Normally there will be just one index date as per the sample. But if buffering happens on the edge as per the above example - we might see an entry like the following:
{
.
.
"index_dates": "2020-02-01,2020-01-02",
}
These log entries can now be analyzed through Cloudwatch insights to get precise numbers. A sample Cloudwatch insights dashboard is generated in the Terraform module’s receiver example.

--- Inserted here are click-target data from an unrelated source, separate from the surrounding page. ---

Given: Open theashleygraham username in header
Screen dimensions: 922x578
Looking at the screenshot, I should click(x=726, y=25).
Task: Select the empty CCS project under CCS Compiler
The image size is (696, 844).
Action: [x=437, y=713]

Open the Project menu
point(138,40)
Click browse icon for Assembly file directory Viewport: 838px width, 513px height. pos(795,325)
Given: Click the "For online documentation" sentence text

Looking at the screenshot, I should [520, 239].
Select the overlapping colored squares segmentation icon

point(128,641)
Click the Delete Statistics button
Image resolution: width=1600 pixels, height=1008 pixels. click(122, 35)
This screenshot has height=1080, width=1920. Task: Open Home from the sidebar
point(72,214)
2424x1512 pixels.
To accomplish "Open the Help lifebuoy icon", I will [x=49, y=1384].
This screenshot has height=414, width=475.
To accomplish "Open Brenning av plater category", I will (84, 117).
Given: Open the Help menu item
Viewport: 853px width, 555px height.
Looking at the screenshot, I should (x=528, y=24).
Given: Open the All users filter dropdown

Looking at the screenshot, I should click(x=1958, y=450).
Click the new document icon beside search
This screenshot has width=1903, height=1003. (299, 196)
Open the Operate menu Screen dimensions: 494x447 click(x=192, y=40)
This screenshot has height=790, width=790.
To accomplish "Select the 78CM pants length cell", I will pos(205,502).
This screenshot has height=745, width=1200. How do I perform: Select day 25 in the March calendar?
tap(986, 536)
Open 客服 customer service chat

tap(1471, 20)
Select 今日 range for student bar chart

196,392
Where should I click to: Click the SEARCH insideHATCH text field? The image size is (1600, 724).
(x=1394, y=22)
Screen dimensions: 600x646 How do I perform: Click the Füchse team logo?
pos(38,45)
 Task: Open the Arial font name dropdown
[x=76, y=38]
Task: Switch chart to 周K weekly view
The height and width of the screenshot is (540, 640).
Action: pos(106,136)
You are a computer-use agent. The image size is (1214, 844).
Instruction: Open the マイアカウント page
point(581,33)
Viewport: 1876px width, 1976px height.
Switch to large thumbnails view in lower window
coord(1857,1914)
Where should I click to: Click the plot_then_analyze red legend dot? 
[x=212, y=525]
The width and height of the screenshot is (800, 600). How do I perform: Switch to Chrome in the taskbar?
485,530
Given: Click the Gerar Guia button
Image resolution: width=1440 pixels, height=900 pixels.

The Cloudwatch insights query is:
filter @message like /true|false/ |
filter index_dates like /2020-02-08/ |
stats sum(total_records) as @totalRecords, avg(total_records) as @avgBatchSize, sum(total_processed) as @totalProcessed, sum(total_failed) as @totalFailed, max(max_event_record_size_bytes) as @maxSize, sum(total_failed_b64_decode) as @failedB64, sum(total_failed_json_load) as @failedJson
which gives the total number of records processed (success, failure) for that specific index_date in Firehose.
That’s it. Use Firehose inbuilt metrics to get an approximate idea of the number of logs it processed for a given day. But use the above info to get the actual number when checking against Elasticsearch index.